• WHAT IS EXPECTED
Give the material from the line with "You are a GUI" through the last line of the material, both included, as a Markdown table with the columns No. and Text, one row per line and no blank lines. Leave out the pictures.

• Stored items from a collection
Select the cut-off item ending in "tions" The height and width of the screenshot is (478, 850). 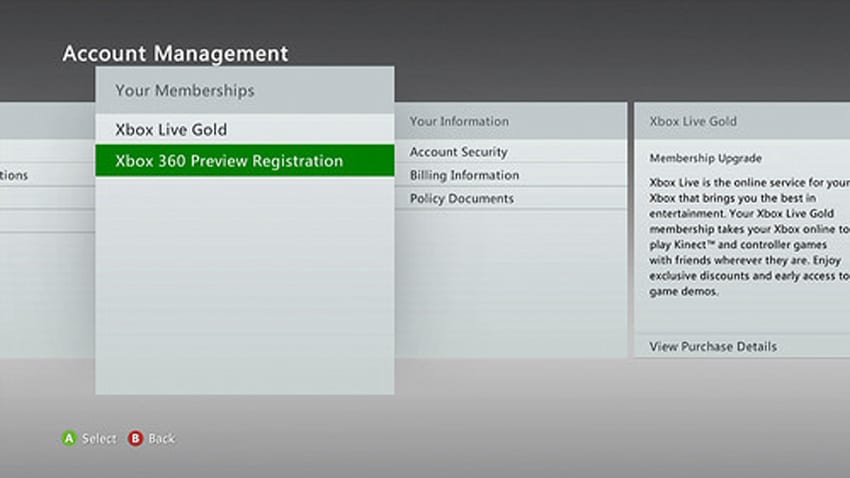pyautogui.click(x=14, y=175)
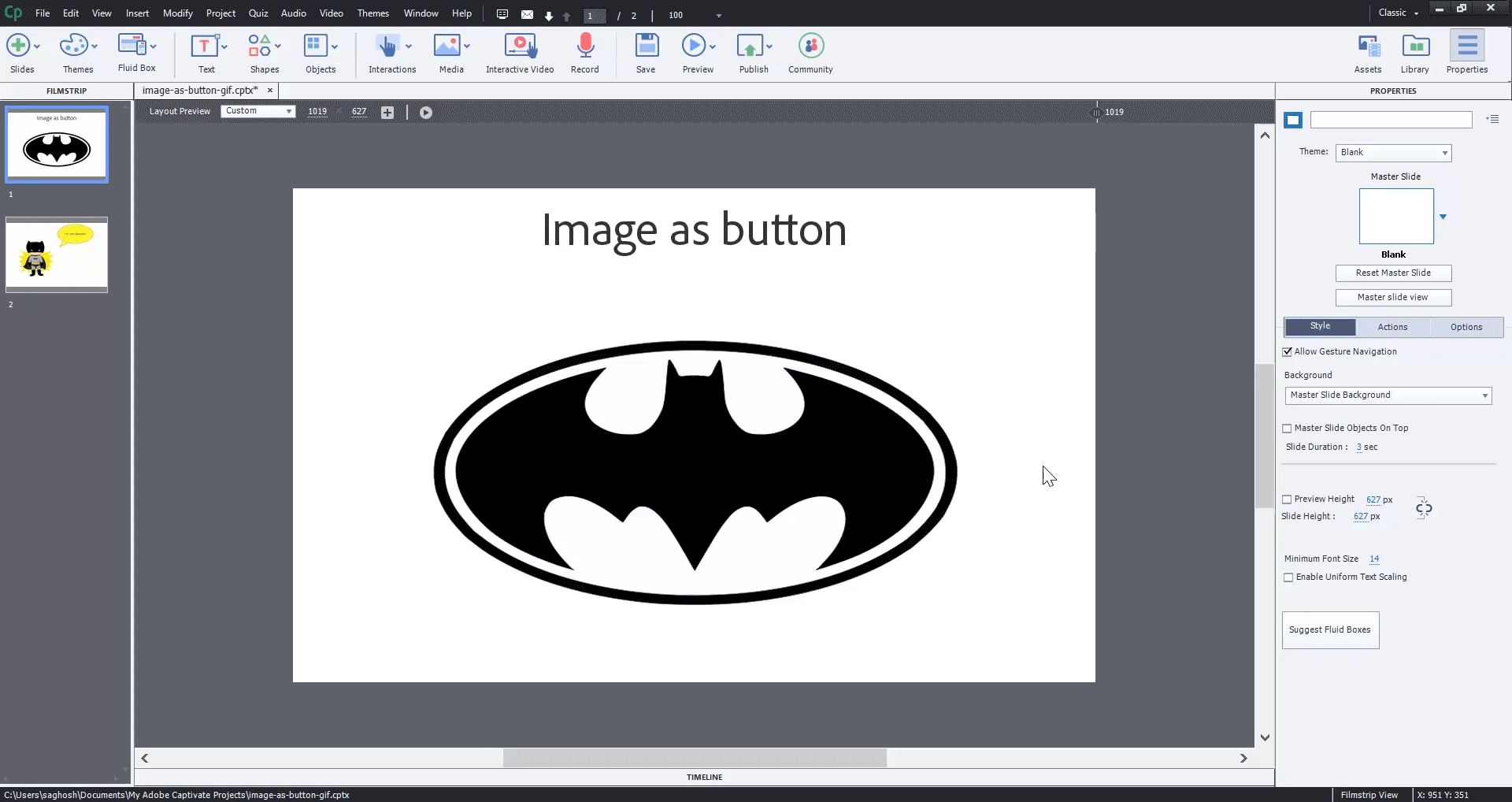This screenshot has height=802, width=1512.
Task: Open the Library panel icon
Action: [1415, 46]
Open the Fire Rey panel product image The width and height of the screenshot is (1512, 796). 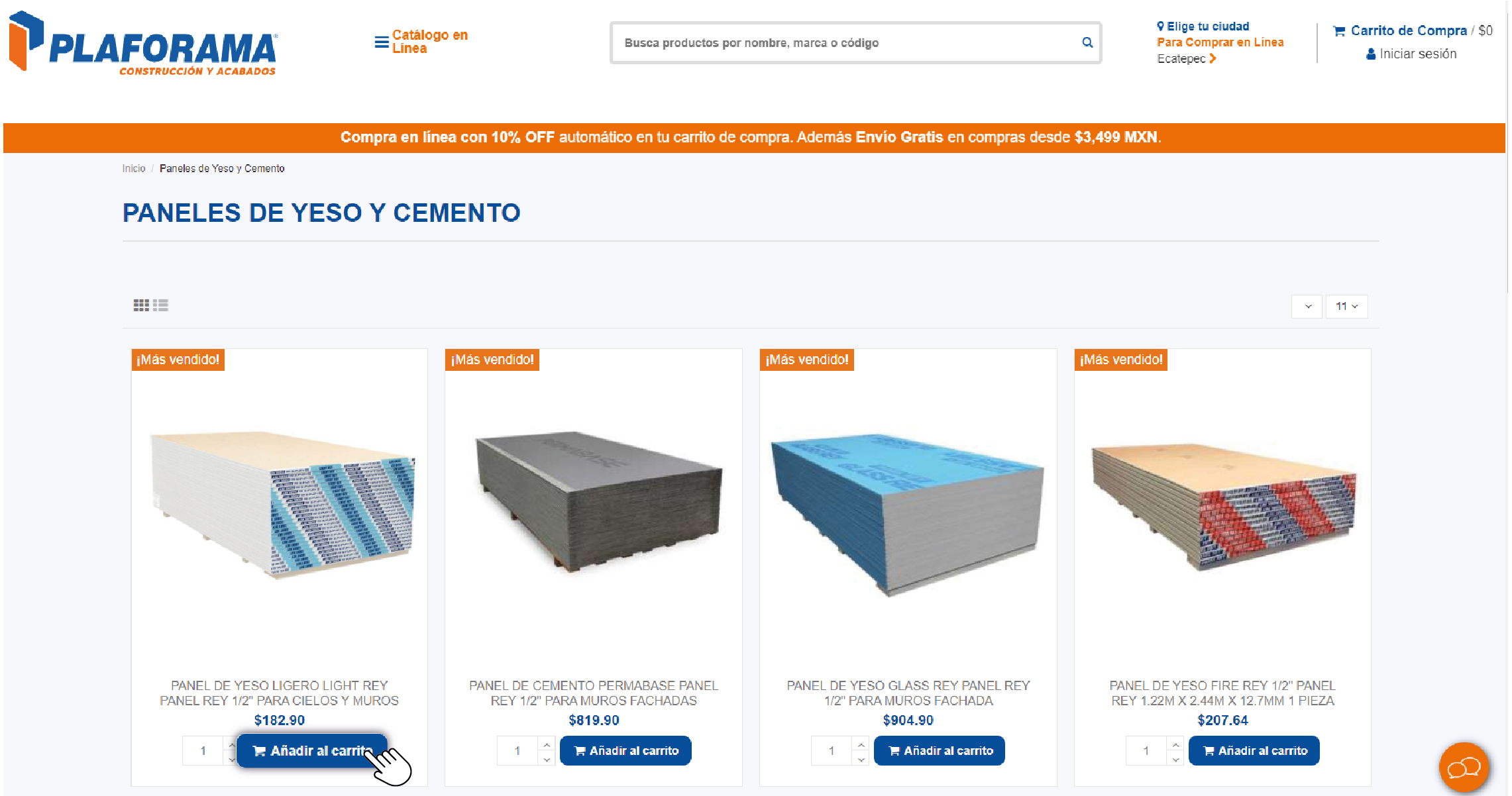pyautogui.click(x=1222, y=507)
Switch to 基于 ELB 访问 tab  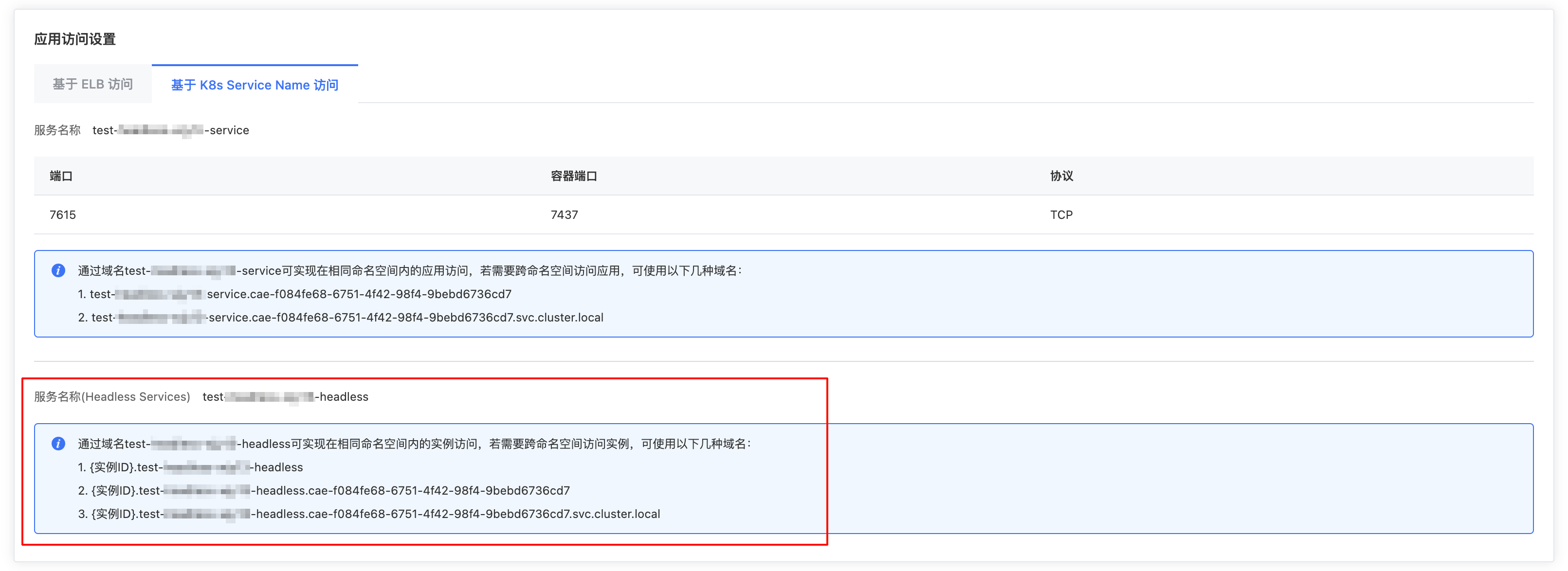pyautogui.click(x=92, y=84)
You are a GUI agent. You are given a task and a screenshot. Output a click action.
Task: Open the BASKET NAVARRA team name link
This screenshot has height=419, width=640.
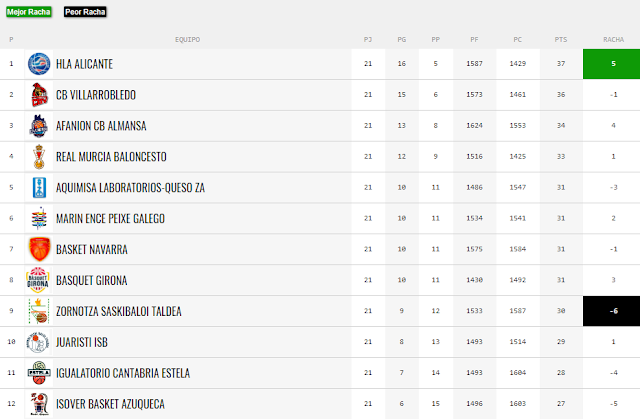[x=92, y=249]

• WRITTEN SOLUTION
| No. | Text |
|---|---|
| 1 | You are a GUI agent. You are given a task and a screenshot. Output a click action. |
| 2 | Task: Open the BASKET NAVARRA team name link |
| 3 | This screenshot has height=419, width=640. |
| 4 | [x=92, y=249] |